12. Broad-Jump Burpee
- Perform a standard burpee.
- When you jump, propel yourself forward, covering as much distance as possible.
- Land softly with your hips back and knees a little more bent than usual (almost a half squat) before you go into the next rep.
For this jump variation, you’ll want to make sure you have plenty of space. If you don’t have a long runway, you can turn to face the other direction with each rep.
13. Single-Leg Jump Burpee
- Perform the burpee as you did with the single-leg push-up burpee. But this time, you’ll jump back into a high plank on only one leg.
- Complete your single-leg push-up, then jump back and then into the air on one leg.
Make sure to keep your hips back and knees soft during the landing. Focus on not allowing the knee of the working leg to cave in toward the big toe at any point during the movement.
14. Box-Jump Burpee
- Perform the burpee as you normally would with a plyo box, step or other sturdy elevated surface about a foot in front of you.
- When you get to the last part of the burpee, jump onto the box, landing softly with your hips back and your knees slightly bent.
- Step off the box one foot at a time and repeat.
Make sure that you can complete a standard box jump with the box you're using before performing a box-jump burpee. To increase the intensity of the exercise, you can jump back off the box as long as you make sure you land softly and with good technique.
15. Weighted Burpee
- For the weighted burpee, you’re applying more resistance to the standard burpee, which increases the challenge. The best way to do so is with a weight vest.

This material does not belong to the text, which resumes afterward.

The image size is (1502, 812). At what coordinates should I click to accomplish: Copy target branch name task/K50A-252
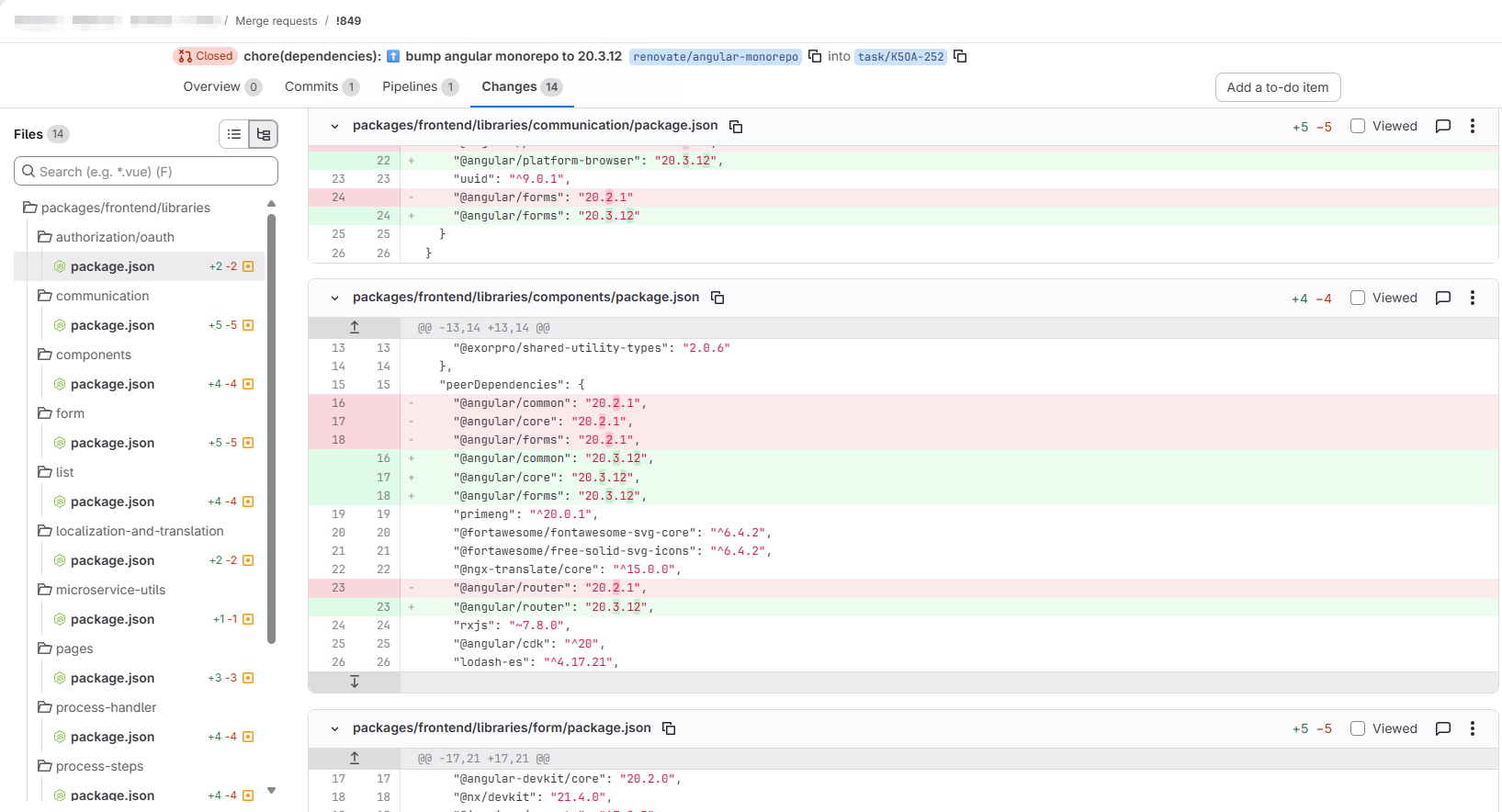pyautogui.click(x=960, y=56)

- Don’t overload the movement with a large amount of weight. For most individuals, 10 to 20 pounds of extra resistance will be sufficient.
The safety of your joints is paramount here. Make sure that you're not sacrificing technique for extra resistance and that you're still able to be explosive throughout the entire movement, especially the jump.
16. Medicine-Ball Burpee
Perform a regular burpee while holding a medicine ball. Perform the push-up of the exercise with your hands on the ball. This will increase the demand on the core as well as the shoulders. During the jump, you will have two options.
- Option 1: Jump as you would with a regular burpee, bringing the ball overhead.
- Option 2: Instead of jumping, explosively “fake toss” the ball toward the sky (i.e., don't let go of the ball).
Both options provide an additional challenge to the core as you work to prevent your lower back from arching as the ball goes overhead. If you really want to take it up a notch, try performing a slam between each rep.